Of a Scottish background, Ian is a detective in Feeney's Electronics Detection Division. He is particularly good with computers, though not as good as Roarke. Ian is a flashy dresser who, in Eve's words, "prances" rather than walks. Feeney describes him as a known candy thief, and he has been caught at least once pilfering candy bars from Eve's office.

===Detective David Baxter===
- First Appearance: Vengeance in Death

Another detective from Homicide. Baxter enjoys teasing Eve about anything he can, usually relating to her relationship with Roarke and associated changes; despite this teasing Roarke views Baxter as a solid cop and easygoing person.

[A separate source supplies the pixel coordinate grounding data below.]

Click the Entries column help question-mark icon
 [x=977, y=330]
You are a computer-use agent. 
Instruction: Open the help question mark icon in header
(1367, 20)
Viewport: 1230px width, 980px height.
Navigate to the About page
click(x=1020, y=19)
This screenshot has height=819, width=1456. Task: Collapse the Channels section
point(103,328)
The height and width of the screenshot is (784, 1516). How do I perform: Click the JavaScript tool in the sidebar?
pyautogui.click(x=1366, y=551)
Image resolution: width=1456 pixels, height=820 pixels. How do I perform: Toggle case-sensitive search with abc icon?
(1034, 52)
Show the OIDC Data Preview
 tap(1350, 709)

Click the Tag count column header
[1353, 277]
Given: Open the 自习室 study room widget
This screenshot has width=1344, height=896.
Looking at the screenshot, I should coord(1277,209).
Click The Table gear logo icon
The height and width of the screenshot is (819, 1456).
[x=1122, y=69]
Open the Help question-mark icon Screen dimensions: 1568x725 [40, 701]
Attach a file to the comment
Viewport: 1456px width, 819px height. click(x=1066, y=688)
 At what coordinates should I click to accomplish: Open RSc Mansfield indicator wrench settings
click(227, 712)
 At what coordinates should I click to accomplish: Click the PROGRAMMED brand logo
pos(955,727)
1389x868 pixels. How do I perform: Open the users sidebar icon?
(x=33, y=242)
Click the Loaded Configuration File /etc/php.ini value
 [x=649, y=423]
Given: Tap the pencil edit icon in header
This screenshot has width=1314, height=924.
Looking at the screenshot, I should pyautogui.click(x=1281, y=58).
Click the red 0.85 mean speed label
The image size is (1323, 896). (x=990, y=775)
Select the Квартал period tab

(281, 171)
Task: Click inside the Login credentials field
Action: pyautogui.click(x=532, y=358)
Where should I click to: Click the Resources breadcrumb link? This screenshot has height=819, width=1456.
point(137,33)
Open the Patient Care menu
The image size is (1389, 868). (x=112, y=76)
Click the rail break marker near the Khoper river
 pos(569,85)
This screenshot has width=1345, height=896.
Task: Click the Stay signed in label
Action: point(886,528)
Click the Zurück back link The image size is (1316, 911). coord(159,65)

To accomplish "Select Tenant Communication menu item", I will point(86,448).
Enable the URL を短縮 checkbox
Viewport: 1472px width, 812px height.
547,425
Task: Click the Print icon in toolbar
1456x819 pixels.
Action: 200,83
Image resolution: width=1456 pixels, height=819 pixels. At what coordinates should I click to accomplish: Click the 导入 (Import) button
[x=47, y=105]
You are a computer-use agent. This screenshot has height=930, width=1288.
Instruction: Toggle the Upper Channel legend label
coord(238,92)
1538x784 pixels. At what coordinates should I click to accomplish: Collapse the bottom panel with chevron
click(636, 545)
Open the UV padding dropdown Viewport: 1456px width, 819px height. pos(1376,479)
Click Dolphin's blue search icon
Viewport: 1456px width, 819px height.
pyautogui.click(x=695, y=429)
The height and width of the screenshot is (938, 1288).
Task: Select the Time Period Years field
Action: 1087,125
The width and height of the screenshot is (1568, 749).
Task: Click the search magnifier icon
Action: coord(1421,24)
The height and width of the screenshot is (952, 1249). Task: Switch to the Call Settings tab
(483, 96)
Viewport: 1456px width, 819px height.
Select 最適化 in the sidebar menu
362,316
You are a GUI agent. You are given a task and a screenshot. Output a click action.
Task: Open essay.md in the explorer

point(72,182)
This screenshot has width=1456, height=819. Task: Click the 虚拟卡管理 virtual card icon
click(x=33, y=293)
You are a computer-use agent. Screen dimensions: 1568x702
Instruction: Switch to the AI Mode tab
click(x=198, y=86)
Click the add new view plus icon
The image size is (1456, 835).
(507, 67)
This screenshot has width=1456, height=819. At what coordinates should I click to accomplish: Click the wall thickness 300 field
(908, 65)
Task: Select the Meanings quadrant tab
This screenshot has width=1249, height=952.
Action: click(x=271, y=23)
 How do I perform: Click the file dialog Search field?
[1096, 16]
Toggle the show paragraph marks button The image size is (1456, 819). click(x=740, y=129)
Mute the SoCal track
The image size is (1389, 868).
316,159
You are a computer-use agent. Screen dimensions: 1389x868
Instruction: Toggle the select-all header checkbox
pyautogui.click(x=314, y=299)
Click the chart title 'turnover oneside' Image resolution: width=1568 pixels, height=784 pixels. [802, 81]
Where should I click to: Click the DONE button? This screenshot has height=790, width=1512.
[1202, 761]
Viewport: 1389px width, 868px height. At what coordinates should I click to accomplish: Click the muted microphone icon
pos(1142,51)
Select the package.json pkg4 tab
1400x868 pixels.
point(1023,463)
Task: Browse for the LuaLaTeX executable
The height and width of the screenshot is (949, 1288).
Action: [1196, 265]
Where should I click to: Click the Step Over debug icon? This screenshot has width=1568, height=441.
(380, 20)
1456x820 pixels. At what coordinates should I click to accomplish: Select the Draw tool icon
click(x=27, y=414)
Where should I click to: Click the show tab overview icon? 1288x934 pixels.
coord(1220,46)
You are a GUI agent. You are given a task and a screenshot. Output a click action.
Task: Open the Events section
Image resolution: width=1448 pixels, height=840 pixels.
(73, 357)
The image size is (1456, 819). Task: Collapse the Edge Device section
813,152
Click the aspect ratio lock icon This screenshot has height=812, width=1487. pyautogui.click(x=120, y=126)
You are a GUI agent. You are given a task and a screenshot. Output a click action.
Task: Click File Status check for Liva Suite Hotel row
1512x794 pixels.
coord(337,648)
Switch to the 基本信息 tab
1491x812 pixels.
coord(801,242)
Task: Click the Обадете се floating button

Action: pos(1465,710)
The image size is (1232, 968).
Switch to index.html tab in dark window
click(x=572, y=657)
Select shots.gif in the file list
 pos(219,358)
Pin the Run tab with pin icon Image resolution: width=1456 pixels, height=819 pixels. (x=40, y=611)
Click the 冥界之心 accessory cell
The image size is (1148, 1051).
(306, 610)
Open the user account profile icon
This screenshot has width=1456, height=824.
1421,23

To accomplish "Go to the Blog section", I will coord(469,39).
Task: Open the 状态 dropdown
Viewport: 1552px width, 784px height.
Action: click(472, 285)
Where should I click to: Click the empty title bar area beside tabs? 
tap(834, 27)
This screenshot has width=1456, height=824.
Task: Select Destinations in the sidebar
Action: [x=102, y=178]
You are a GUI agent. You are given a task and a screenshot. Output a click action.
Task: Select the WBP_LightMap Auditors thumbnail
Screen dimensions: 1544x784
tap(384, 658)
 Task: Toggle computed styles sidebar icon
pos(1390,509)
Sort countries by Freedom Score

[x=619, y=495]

===Chief Medical Examiner Li Morris===
- First Appearance: Rapture in Death

Chief Medical Examiner Morris is the medical examiner Eve requests on all of her high-priority cases. He is mentioned as having 'oddly exotic almond-shaped eyes', and sports a small tattoo of the Grim Reaper on his left pectoral. He has a long black ponytail, which he often ties back with fasteners that match his clothes. He plays the saxophone and sometimes plays gigs at various clubs. He listens to music while performing autopsies and calls Eve his prize pupil for her quick-witted deductions.